Personally, I am quite happy with my Canon DSLRs but I won't be upgrading them in the next few years unless Canon is able to make significant progress in their sensor imaging capabilities. Neither will I recommend Canon to friends and family. For compact cameras, I'll go for Sony RX100. For mirrorless, probably Fuji or Olympus. For DSLRs, Nikon. Nothing from Canon is compelling.


----------



## neuroanatomist (Dec 6, 2013)

Woody said:


> A couple of years ago, 8 out of 10 DSLRs sold in the USA carry the Canon logo... now, they are down to 6 out of 10.



Interesting. Would you mind providing your source for those data? Thanks!


----------



## jrista (Dec 6, 2013)

neuroanatomist said:


> Woody said:
> 
> 
> > A couple of years ago, 8 out of 10 DSLRs sold in the USA carry the Canon logo... now, they are down to 6 out of 10.
> ...



Ditto.


----------



## zlatko (Dec 6, 2013)

Marsu42 said:


> ... but I'd like to add that even if Canon would consider low iso important, they have no hope on reaching or overtaking Nikon/Sony in this area due to patents, so it's smart to stop trying and expand their own strengths - which unfortunately seems to be amateur video and high-end sports/tele.



... or _very_ fortunately for people who happen to do amateur video and high-end sports/tele. And very fortunately for people who photograph weddings. I just read a comment on Facebook from a Nikon using pro asking whether the skin tones from the new Df were like those from the D4, because the skin tones from his D4 were giving him problems. I've seen dozens of Canon DSLRs (and bags full of Canon lenses) used by wedding videographers in recent years, and never once a Nikon or Sony.


----------



## jrista (Dec 6, 2013)

Marsu42 said:


> ... but I'd like to add that even if Canon would consider low iso important, they have no hope on reaching or overtaking Nikon/Sony in this area due to patents, so it's smart to stop trying and expand their own strengths - which unfortunately seems to be amateur video and high-end sports/tele.



I wouldn't say that is necessarily true. Canon's problem is their ADC and other downstream electronics, which exist off-die, operate at high frequency, and are only moderately parallelized. The direct readout from the sensor is usually pretty clean. It is when the downstream secondary amplifier kicks in, and when ADC occurs in the DIGIC chips, that the bulk of read noise is introduced.

I think Canon sensors are actually very good technology...they simply lack the image processing integration and digital readout that Sony Exmor has (the ADCs are hyperparallelized and on the sensor die). That said, when Canon published the press release about 120mp APS-H sensor, it clearly described some kind of on-die parallel "image processing" that sounded very much like Sony's Exmor.

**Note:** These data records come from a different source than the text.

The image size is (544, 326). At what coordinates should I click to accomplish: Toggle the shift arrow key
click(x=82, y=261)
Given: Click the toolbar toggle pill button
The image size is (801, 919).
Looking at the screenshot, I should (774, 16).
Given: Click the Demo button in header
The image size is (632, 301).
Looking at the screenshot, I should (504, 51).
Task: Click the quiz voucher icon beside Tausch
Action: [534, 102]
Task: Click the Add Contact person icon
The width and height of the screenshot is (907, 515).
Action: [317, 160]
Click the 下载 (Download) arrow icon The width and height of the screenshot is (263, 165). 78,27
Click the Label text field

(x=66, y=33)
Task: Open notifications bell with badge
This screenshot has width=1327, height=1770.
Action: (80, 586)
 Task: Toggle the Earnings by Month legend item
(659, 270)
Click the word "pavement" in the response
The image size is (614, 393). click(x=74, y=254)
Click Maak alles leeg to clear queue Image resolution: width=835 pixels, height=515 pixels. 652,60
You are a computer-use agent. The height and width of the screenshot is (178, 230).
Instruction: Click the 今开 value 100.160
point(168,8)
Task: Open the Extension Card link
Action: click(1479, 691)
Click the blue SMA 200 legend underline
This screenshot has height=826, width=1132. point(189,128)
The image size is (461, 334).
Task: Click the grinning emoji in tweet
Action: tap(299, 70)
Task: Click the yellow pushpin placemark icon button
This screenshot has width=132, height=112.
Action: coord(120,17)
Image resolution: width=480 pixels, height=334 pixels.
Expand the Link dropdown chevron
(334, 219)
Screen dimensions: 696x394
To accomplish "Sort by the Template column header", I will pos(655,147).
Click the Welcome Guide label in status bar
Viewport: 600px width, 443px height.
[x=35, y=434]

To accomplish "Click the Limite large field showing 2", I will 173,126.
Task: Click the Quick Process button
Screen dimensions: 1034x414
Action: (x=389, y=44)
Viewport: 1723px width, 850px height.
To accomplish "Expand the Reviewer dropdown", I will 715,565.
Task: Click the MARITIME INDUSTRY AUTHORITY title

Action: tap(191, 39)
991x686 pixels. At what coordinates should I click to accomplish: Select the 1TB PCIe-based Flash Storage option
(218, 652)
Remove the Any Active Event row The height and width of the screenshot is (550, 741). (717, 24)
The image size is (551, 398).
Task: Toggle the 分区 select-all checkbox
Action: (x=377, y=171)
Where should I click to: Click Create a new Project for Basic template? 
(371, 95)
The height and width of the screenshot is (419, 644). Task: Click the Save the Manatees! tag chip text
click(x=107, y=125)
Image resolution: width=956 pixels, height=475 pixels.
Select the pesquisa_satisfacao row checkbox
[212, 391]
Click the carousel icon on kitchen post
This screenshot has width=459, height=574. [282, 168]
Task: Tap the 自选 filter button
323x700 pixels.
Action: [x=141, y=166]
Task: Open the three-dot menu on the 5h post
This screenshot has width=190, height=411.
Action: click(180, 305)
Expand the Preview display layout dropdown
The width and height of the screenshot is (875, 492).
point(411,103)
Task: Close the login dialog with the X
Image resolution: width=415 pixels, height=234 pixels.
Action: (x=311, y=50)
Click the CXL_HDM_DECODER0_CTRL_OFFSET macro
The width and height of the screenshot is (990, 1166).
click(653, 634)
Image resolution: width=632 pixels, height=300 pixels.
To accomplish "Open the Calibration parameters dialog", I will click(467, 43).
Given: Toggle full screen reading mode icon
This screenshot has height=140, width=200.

I don't recall anything about fully digital readout (i.e. with digital CDS and digital amplification), but Canon had to move the ADC on-die, and greatly increase it's parallelization, in order to achieve the 9.5fps readout of that monster volume of pixel data. They also have patents on that sensor.

So, while Canon likely won't create something that works exactly the same way as Exmor, they already have technology that is very similar in design...


----------



## jrista (Dec 6, 2013)

dilbert said:


> zlatko said:
> 
> 
> > Marsu42 said:
> ...



I know a few dozen wedding, event, and portrait photographers. Two use a pair of D3, one uses a D3 and a D800 (his work is phenomenal, he LOVES the D800+14-24, but he still caters to the D3). Two use the D7000 (I think one upgraded to a D7100.) The rest use Canon 5D II and 5D III (many usually have a backup as well, sometimes its a 5D III + old 5D II, sometimes it is two 5D III bodies.) I know a few wedding and portrait photogs who use a 1D X + 5D III. A couple also use the 5D II/III + 7D as their backup. The most talked about is the 5D III, usually for one key feature: The quiet shooting mode!

Without question, particularly for weddings, the 5D line is the most frequently used camera amongst the people I know and know of. The 5D II might actually be the most ubiquitous wedding and portraiture camera I've encountered, at least here in Colorado. That goes for amateurs as well, and a few young budding wedding photographers (in their very late teens in some cases!) who show phenomenal skill and probably have rich careers ahead of them. Their gear is most often the 5D II + 24-70/2.8L + 70-200/2.8 L, with the 50/1.2L, 85/1.4L and 135/2 L filling in fairly frequently as well.

Given my experience, friends, and acquaintances (and the fact that I've moderated photo.stackexchange.com since 2010), the notion that "amateur wedding photographers" use APS-C Canon DSLRs is pure conjecture. The 5D II+70-200 seems to have become the amateur wedding photographer kit of choice, and given the excellent price/quality ratio of those two, it's no wonder why.


----------



## unfocused (Dec 6, 2013)

dilbert said:


> neuroanatomist said:
> 
> 
> > Woody said:
> ...



Totally meaningless. Here is what "top camera" search results means according the dpreview: "Cameras receiving the most clicks in reviews and specs in the last five days." 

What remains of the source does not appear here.